Especificamente, Regnier referiu que a Apple não pode decidir “quem pode inovar”, nem escolher quais ferramentas de IA específicas os cidadãos da UE podem utilizar, o que é precisamente o que defende a DMA e sua obrigação de interoperabilidade.
“Se queremos novas soluções inovadoras e mais opções para nossos usuários, precisamos de uma concorrência justa e aberta para os desenvolvedores”, acrescentou o porta-voz.
APPLE APELA À SEGURANÇA CONTRA AS EXIGÊNCIAS DA DMA
No entanto, a Apple não concorda com essas exigências e apela à falta de segurança que implicaria permitir o uso de outro tipo de assistentes.

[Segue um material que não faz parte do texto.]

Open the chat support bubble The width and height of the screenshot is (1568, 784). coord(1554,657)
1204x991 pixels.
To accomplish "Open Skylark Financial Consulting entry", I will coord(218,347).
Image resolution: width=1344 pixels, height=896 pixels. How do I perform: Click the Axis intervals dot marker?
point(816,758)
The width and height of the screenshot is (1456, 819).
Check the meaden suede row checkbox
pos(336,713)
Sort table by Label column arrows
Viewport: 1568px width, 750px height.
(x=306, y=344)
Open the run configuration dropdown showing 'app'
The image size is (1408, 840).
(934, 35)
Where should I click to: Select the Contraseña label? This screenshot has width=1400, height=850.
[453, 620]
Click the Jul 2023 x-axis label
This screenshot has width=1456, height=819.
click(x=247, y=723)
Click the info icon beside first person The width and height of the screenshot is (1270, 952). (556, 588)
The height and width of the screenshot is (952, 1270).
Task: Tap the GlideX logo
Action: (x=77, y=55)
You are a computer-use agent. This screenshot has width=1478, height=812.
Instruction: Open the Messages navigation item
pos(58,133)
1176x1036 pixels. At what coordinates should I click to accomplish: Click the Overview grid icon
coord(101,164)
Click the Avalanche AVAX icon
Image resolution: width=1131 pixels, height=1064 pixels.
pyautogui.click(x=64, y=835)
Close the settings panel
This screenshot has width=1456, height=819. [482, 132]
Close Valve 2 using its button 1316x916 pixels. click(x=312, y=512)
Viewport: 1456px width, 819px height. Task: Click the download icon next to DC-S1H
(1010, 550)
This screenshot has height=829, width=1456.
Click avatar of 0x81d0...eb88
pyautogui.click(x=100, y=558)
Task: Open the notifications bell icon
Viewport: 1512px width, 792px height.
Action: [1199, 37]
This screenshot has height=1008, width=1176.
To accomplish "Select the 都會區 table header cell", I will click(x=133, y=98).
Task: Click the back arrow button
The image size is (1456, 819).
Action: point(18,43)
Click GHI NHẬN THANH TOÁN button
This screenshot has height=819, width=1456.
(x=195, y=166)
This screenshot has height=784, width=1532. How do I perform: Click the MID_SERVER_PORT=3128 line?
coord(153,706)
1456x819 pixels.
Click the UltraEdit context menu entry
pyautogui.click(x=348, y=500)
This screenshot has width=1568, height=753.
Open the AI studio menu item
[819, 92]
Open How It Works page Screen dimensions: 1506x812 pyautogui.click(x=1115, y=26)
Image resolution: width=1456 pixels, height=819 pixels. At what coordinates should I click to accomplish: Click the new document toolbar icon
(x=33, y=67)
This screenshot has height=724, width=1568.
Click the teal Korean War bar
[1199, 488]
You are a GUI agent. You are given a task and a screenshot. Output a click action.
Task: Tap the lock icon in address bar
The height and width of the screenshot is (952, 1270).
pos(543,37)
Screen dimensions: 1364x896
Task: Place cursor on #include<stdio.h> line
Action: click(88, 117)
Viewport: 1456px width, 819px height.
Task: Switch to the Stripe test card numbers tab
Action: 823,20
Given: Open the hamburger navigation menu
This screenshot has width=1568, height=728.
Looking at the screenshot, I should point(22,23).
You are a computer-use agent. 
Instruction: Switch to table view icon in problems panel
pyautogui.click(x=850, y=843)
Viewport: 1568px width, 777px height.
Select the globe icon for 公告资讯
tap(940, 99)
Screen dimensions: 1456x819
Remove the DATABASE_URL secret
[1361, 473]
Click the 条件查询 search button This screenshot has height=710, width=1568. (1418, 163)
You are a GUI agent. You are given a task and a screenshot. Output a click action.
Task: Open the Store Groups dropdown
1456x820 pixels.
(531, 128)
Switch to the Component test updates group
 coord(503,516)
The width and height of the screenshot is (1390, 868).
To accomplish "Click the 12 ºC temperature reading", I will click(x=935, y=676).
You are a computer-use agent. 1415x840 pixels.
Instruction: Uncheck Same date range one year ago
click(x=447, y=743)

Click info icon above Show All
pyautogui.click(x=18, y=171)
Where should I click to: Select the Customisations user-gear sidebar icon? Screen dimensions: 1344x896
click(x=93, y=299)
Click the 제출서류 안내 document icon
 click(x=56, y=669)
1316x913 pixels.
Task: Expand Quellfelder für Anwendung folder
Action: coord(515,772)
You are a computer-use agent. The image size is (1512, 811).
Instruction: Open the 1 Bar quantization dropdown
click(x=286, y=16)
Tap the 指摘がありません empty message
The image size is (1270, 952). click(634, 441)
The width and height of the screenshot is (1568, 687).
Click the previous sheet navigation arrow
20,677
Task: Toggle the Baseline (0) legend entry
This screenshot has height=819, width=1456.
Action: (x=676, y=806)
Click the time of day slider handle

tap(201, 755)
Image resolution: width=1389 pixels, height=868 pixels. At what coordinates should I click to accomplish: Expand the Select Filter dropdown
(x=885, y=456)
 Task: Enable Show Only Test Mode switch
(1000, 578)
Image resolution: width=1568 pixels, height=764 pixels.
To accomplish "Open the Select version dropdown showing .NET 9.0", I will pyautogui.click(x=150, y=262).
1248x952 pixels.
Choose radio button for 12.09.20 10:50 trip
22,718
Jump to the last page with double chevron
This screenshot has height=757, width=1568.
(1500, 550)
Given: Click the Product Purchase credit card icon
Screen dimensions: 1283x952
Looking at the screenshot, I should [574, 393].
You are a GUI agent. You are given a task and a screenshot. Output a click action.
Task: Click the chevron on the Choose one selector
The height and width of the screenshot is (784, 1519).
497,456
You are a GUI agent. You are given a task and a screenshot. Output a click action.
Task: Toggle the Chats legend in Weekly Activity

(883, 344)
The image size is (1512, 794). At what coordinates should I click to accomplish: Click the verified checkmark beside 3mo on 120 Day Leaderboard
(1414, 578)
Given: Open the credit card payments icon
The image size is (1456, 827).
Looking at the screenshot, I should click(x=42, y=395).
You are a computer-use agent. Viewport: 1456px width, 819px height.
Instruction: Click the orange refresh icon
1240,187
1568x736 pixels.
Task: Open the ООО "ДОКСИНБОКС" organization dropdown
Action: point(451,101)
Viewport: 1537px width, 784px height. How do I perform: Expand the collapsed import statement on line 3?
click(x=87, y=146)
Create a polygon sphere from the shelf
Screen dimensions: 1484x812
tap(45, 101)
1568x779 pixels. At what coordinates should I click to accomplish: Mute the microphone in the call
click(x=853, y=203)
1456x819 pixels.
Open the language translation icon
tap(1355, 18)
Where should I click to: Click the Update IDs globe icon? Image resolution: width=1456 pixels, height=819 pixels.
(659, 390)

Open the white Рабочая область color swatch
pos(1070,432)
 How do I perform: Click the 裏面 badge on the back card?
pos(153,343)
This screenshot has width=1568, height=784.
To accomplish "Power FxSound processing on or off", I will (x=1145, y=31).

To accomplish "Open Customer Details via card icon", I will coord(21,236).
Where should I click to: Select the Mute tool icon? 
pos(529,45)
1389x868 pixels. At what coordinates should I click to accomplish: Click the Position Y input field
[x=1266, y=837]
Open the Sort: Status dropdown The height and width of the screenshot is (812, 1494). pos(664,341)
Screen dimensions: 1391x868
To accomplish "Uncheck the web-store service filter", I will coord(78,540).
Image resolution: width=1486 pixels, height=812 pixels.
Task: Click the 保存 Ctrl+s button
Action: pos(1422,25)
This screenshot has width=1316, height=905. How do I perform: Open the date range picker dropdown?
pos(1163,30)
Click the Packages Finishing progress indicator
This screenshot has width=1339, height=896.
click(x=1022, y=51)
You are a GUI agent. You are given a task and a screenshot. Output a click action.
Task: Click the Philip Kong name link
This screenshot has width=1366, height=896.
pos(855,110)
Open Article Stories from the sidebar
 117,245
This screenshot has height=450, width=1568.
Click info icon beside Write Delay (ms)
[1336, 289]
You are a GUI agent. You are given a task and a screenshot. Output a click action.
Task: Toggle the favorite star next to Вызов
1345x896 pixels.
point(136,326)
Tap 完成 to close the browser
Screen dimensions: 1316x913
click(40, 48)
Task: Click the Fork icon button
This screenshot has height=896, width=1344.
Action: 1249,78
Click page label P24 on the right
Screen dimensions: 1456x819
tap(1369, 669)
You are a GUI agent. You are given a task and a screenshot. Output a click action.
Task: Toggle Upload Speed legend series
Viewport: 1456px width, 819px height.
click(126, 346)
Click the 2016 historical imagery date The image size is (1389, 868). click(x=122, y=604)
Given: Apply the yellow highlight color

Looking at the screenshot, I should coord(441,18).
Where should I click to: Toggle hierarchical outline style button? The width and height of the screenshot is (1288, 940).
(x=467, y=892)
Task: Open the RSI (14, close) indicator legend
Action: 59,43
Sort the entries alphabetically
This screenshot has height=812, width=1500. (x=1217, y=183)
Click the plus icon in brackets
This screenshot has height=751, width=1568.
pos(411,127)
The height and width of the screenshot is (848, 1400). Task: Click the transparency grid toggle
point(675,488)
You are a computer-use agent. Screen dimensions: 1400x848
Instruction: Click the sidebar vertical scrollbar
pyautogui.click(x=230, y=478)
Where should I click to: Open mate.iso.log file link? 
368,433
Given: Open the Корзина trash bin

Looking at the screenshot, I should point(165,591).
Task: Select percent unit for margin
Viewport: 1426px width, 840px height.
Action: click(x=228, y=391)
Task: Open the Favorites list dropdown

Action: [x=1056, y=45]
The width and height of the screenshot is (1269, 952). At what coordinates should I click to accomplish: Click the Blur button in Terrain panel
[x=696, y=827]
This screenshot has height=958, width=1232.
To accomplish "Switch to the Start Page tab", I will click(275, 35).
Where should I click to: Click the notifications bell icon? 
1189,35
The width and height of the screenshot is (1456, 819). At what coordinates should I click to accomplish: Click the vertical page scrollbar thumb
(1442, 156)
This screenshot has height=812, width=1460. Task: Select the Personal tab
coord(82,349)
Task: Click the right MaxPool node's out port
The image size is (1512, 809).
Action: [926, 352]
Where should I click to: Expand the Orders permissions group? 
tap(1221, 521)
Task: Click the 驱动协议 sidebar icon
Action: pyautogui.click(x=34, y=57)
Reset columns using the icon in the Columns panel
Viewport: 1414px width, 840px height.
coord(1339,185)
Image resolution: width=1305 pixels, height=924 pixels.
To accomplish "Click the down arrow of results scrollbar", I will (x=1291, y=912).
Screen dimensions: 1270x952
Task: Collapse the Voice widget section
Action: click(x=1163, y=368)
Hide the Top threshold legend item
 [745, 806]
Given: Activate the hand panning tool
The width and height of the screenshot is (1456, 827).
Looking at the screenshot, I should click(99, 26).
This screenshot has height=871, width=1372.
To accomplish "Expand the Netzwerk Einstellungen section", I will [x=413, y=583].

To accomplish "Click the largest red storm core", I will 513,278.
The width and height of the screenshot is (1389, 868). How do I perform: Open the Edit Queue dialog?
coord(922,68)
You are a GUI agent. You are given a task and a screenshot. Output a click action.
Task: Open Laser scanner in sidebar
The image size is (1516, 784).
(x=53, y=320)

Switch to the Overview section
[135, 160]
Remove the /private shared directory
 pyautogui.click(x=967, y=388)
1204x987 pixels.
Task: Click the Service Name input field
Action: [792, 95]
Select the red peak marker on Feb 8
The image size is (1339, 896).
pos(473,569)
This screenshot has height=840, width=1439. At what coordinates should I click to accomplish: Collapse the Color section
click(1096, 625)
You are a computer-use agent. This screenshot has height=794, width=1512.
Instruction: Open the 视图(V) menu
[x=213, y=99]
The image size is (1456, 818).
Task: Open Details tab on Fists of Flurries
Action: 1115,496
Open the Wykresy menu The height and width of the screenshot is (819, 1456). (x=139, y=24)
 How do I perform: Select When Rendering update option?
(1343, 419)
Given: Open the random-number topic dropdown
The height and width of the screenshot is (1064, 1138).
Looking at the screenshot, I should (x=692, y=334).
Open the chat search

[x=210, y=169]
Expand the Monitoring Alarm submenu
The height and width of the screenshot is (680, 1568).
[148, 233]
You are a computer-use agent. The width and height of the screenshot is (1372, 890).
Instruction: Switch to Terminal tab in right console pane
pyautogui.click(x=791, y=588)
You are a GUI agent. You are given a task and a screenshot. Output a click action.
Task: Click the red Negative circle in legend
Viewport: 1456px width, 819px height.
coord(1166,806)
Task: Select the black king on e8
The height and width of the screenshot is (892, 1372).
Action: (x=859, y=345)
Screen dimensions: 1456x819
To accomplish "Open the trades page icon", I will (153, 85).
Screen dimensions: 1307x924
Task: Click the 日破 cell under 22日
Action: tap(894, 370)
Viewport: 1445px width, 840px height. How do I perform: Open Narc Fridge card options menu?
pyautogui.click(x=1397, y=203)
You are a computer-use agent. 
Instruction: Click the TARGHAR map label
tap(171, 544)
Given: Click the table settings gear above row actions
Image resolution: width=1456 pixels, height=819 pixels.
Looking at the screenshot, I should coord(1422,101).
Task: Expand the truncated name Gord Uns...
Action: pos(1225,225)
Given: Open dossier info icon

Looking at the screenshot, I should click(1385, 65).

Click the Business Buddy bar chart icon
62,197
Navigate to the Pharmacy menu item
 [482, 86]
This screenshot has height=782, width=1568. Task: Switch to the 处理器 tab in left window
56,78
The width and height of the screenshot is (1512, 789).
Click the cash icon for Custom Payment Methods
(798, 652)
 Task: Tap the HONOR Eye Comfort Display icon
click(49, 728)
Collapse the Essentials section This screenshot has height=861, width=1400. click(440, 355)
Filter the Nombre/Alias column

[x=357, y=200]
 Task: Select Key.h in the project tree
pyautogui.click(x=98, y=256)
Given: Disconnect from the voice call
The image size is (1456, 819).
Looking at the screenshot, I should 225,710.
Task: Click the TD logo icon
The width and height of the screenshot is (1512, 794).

Isso se deve ao fato de que a Siri AI foi projetada com base na privacidade, por meio de processamento no dispositivo e Computação Privada na Nuvem, enquanto a DMA exigiria permitir que qualquer assistente virtual “tivesse acesso direto aos dados privados dos usuários” sem “as proteções essenciais necessárias”.
É importante considerar que, segundo o vice-presidente sênior de Engenharia de Software da Apple, Craig Federighi, a empresa continua trabalhando com os reguladores da UE para encontrar uma solução que possibilite o lançamento da Siri AI para os usuários europeus. Mas Federighi também criticou a falta de disposição por parte das autoridades europeias para “participar de forma construtiva em soluções que preservem a privacidade e a segurança”.
A esse respeito, ele se referiu a medidas propostas anteriormente à Comissão Europeia, como o Trusted System Agent, que atuaria como intermediário para que os assistentes virtuais tivessem acesso seguro aos mesmos recursos que o Siri AI. Ele também sugeriu um plano para implementar o Siri AI com uma implantação gradual de 18 meses na UE.
A COMISSÃO EUROPEIA ACUSA A APPLE DE QUERER SE ISENTAR
Por sua vez, a Comissão Europeia confirmou que manteve contato com a Apple a esse respeito, mas que, no fim das contas, não chegou a um acordo porque a empresa de tecnologia “simplesmente foi incapaz de desenvolver soluções de interoperabilidade que cumprissem a regulamentação”.
Segundo Regnier, em vez de tentar oferecer soluções adequadas que cumprissem a regulamentação, a Apple “simplesmente pediu à Comissão que a isentasse de suas obrigações” no que diz respeito à interoperabilidade, por pelo menos 18 meses.
O porta-voz afirmou que tal pedido “não é uma opção” porque, nesse caso, nenhum outro agente de IA teria as mesmas possibilidades de ser escolhido pelos usuários de iPhone na UE. Diante de tudo isso, Regnier concluiu reafirmando que a legislação da UE “não é negociável”.
“A Comissão não concederá nenhuma isenção, da mesma forma que um policial não isentaria um motorista de respeitar o limite de velocidade”, declarou.